When a new message is dropped in the queue, and an instance of the Azure Function is created all the relevant dependencies are injected in. Below is a sample log output for two new messages processed.
The Transient Scoped service gets a different GUID for all instances. The GUID is the same for the Scoped one within the processing of a single message, so both MessageProcessor
and AnotherDependency
get the same instance. The instance is different for a different message since it gets a separate instance. For Singleton, the GUID is the same for all messages processed by the same host. In this case, our console app is the host.
App settings
By default, the template for Azure Functions does not support appsettings.json
files. However, you can update the configuration to support configuration files.
To register different Configuration sources, we can override ConfigureAppConfiguration
from the FunctionsStartup
that we inherited from in our Startup
class.
public override void ConfigureAppConfiguration(IFunctionsConfigurationBuilder builder)
{
base.ConfigureAppConfiguration(builder);
var context = builder.GetContext();
builder.ConfigurationBuilder
.AddJsonFile(
Path.Combine(context.ApplicationRootPath, "appsettings.json"),
optional: true, reloadOnChange: false)
.AddJsonFile(
Path.Combine(context.ApplicationRootPath, $"appsettings.{context.EnvironmentName}.json"),
optional: true, reloadOnChange: false)
.AddEnvironmentVariables();
}
The above override sets up the ConfigurationBuilder to use the appsettings.json and environment-specific appsettings file. You can also update this to use other Configuration Source Providers available in .NET. If you want to learn more about Configuration, check out the video below.
Once set up, we can also use Options Pattern within our Azure Functions. We can create a custom class to represent the config data, and dependency inject into our Function classes and dependencies for a configuration like below.
{
"MyConfig": {
"Url": "http://testapi.com",
"Secret": ""
}
}
The code below in the Startup
class, wires up the class MyConfigOptions
into the Service Collection and makes it available to be dependency injected as shown below in MessageProcessor
as IOptions<MyConfigOptions>
public class MyConfigOptions
{
public string Url { get; set; }
public string Secret { get; set; }
}
...
builder.Services.AddOptions<MyConfigOptions>()
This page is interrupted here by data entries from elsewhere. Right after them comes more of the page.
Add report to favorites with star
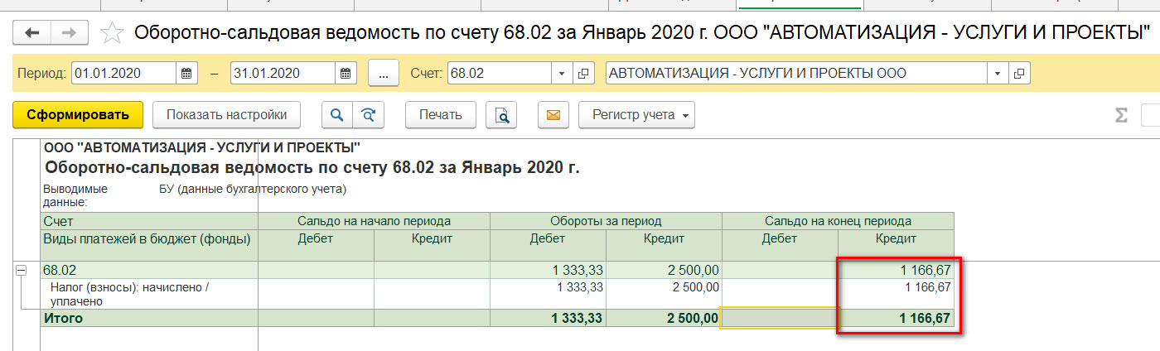Viewport: 1160px width, 351px height. (112, 33)
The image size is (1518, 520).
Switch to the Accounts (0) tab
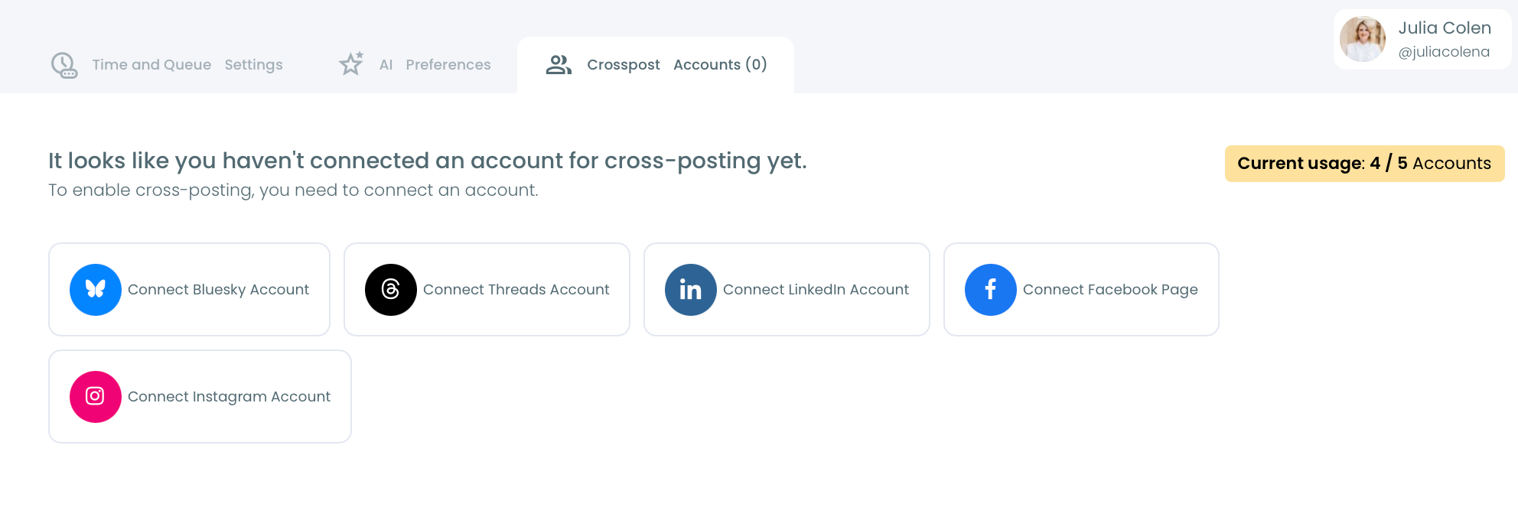pyautogui.click(x=719, y=64)
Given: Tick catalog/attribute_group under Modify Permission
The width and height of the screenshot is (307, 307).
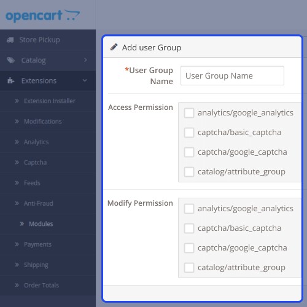Looking at the screenshot, I should (x=189, y=268).
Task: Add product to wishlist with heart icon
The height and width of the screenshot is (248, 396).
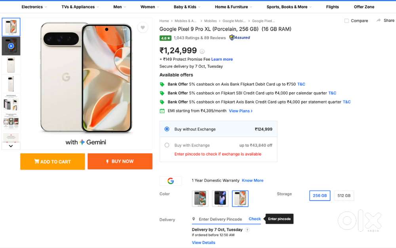Action: coord(143,27)
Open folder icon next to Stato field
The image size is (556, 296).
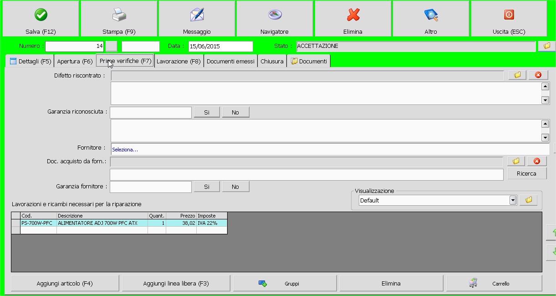[x=546, y=46]
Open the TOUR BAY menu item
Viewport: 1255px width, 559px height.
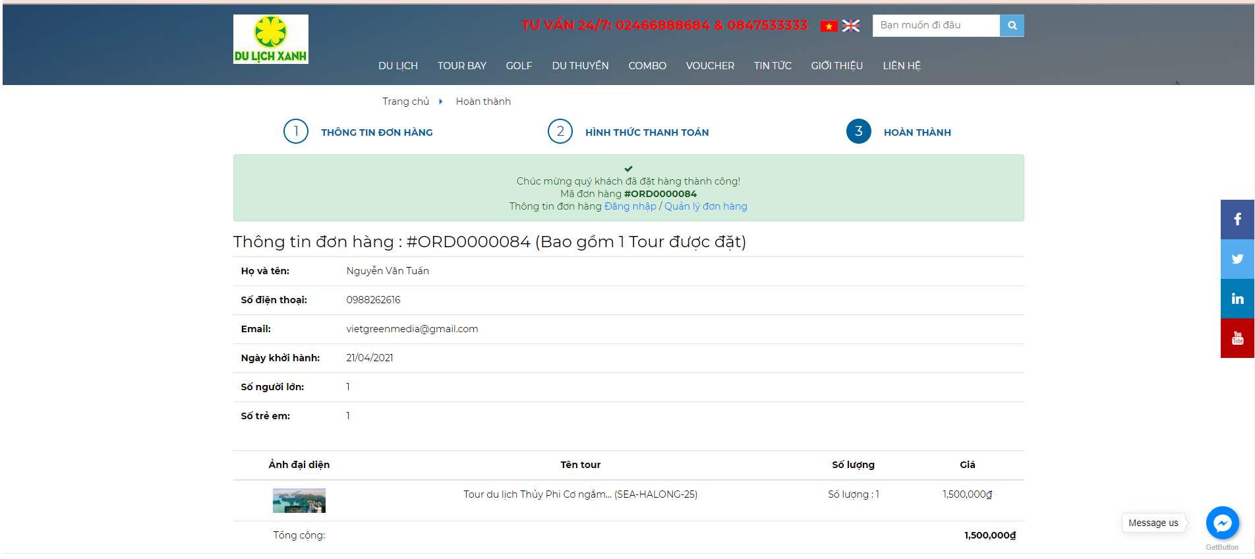[x=461, y=66]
.Configure<IConfiguration>((settings, configuration) =>
{
configuration.GetSection("MyConfig").Bind(settings);
});
...
public MessageProcessor(IOptions<MyConfigOptions> configOptions) {...}
Azure Functions by default also supports Secrets Manager if you want to store sensitive information on local development environment machines. You can right-click (in Visual Studio) on the project, enable ‘Manage User Secrets’ in the menu, and set the sensitive configuration in the secrets.json file.
I hope this helps you understand how Dependency Injection can be used when building Azure Functions and the different use cases.